Sun Damage & Skin Aging

Natural Aging is Bad Enough, Don’t Add Sun Damage to your Skin’s Workload

Aging starts from the day you are born. No joke. You start to age the minute you’re born. All the cells in your body are in the best condition they’ll ever be when you’re born. From thereon, it’s a gradual decline in cell function, and later a rapid decline. We age because our organs age and eventually break down. Like any machine, nothing stays new forever.

This is especially true for skin. Skin is the largest organ of our body and serves as the first point of defense against our external environment. It takes a huge beating from the sun and other external insults.

Skin works really hard. It works hard to keep microorganisms out, to control water loss, to keep our skin soft and resilient, to detoxify the body, to regulate heat, and much more. Most of all, it works hard to deal with the free radicals caused by the sun, pollution, and environmental toxins.

You can’t stop your body from naturally aging. But you can control how much sun damage you get. Wearing sunscreen is such a simple yet effective way to slow down skin aging.

How Sun Damages Skin

Two words: FREE RADICALS. (To be technically correct, it’s Reactive Oxygen Species, which I will discuss when we get to anti-aging. But for the sake of simplicity, let’s call them free radicals.)

Free Radicals

Free radicals are bad. Really bad. They are unpaired electrons that attack everything around it, rendering them dysfunctional: proteins such as collagen and elastin, epidermal lipids, membrane lipids, mitochondria, other cellular organelles, and worst of all, DNA. The very last thing you want to do is expose your DNA to damage.

......

» **WORK INSTRUCTIONS**
Continue the piece on sun damage and skin aging from its last sentence.

» **GIVEN DATA**
......

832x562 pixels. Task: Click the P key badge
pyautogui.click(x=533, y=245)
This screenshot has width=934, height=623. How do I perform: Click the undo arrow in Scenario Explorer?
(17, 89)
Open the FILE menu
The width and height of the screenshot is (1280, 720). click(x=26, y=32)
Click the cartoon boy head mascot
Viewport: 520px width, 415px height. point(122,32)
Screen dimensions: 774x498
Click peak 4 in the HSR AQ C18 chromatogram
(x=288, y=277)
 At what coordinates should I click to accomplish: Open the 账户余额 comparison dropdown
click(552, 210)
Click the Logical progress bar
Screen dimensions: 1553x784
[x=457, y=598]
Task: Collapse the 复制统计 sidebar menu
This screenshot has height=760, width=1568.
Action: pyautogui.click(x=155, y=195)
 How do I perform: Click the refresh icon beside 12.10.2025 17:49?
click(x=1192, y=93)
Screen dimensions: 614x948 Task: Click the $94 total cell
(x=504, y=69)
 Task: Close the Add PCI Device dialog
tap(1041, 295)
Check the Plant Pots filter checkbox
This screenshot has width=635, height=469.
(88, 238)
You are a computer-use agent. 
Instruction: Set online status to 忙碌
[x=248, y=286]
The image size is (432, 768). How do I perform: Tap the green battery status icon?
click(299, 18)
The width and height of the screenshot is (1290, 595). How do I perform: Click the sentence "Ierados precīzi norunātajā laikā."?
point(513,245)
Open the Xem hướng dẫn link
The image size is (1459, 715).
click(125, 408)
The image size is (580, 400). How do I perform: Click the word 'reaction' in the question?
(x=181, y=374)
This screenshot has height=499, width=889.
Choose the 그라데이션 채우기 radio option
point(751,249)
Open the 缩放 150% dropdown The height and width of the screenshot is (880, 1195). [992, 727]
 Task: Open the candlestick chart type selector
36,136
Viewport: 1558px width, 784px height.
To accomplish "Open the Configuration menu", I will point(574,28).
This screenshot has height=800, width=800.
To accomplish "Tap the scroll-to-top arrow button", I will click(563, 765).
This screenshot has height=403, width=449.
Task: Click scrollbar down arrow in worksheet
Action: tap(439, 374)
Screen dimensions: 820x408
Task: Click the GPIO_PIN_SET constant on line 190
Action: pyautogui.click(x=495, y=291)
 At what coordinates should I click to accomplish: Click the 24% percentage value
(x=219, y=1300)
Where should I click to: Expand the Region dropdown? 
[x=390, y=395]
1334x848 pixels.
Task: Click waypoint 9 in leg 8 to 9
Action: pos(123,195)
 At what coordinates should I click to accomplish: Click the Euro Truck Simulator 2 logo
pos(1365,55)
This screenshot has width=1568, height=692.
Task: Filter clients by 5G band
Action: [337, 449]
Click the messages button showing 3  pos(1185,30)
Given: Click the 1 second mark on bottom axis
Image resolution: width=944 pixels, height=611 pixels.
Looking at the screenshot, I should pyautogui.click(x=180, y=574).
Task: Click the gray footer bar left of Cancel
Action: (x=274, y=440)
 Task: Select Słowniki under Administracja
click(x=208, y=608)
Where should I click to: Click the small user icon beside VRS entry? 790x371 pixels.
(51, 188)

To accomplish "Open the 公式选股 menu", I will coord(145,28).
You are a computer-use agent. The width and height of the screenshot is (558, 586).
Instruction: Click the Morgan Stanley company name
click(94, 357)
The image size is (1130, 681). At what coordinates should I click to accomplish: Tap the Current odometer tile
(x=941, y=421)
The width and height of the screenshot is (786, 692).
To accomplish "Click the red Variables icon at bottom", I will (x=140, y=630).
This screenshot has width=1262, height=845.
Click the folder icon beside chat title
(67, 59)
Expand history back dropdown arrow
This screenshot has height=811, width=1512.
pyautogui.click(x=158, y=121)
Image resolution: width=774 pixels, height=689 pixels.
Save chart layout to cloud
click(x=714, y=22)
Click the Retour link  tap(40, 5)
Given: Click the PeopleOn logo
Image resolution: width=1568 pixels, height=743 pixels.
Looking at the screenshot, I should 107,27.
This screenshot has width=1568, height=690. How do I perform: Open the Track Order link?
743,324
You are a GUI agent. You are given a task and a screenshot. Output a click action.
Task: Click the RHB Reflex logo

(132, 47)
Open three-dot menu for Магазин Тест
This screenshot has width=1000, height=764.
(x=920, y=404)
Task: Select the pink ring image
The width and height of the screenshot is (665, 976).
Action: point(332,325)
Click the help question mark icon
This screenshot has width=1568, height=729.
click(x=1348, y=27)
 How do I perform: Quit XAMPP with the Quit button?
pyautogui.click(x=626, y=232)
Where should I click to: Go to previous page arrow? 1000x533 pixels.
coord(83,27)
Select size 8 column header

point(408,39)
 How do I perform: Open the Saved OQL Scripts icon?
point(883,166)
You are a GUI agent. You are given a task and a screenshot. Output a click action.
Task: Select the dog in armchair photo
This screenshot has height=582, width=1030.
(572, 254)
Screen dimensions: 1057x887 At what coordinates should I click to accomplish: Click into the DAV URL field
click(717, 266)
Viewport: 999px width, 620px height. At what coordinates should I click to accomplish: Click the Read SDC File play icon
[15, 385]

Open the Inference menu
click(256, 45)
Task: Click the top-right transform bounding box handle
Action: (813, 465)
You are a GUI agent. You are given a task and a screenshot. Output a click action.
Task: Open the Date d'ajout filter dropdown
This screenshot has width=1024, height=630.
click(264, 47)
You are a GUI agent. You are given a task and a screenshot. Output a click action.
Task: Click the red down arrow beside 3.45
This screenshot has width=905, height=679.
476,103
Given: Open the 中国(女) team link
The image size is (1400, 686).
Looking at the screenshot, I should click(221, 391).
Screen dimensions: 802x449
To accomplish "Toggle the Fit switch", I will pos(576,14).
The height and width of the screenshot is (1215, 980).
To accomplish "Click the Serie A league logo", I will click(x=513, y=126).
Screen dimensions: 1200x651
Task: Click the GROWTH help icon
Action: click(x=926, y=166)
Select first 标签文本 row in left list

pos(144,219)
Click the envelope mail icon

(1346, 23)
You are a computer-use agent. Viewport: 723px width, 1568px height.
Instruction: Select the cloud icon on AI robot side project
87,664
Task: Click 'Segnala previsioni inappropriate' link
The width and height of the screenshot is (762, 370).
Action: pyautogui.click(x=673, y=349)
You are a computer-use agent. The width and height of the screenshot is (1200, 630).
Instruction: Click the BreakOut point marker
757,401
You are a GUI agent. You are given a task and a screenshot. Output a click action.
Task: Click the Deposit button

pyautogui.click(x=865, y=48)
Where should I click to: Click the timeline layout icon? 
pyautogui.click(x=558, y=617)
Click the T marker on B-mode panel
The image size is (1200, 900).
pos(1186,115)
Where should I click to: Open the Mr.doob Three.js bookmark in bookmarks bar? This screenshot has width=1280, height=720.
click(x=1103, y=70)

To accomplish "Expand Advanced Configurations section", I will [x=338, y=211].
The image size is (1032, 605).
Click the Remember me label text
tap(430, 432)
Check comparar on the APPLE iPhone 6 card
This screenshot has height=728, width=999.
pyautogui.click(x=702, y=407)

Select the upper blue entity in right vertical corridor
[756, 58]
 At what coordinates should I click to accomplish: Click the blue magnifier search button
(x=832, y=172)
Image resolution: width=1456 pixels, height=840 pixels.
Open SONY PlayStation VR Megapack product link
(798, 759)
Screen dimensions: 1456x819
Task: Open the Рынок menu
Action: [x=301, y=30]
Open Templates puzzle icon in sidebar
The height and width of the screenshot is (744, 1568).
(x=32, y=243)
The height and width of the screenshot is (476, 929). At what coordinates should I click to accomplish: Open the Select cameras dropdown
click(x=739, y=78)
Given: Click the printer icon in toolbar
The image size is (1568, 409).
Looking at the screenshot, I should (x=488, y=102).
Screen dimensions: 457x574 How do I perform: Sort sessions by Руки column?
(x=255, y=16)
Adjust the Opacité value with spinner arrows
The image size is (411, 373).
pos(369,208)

......

» **WRITTEN RESPONSE**
The DNA is the ‘brain’ of your cells.  It contains the genetic code that dictates what proteins get made (proteins pretty much run everything in the body). When your DNA is attacked, mutations can form, causing cancer. Most of the time, our cells repair DNA damage. When they can’t, they die (it’s called apoptosis, self-inflicted cell death). The ability of cells to repair DNA slows down as we age (this goes back to why our organs age).

UV radiation in sunlight is a major trigger of free radicals. When UV radiation contacts skin, it reacts with oxygen in the air, which causes a free radical chain reaction.

Sun  + Oxygen + Skin –>

Nasty Free Radical Chain Reaction in Skin –>

DNA/Protein/Membrane Damage or Cell Death –>

SKIN AGES! 

Pigmentation

UV also triggers melanin production, which causes pigmentation, those dreaded spots or areas of discoloration that tend to accumulate with age. Darker skin tones are more prone to pigmentation, especially post-inflammatory pigmentation. So while sunscreen may not be needed for preventing burning, it is definitely needed for reducing the risk of pigmentation.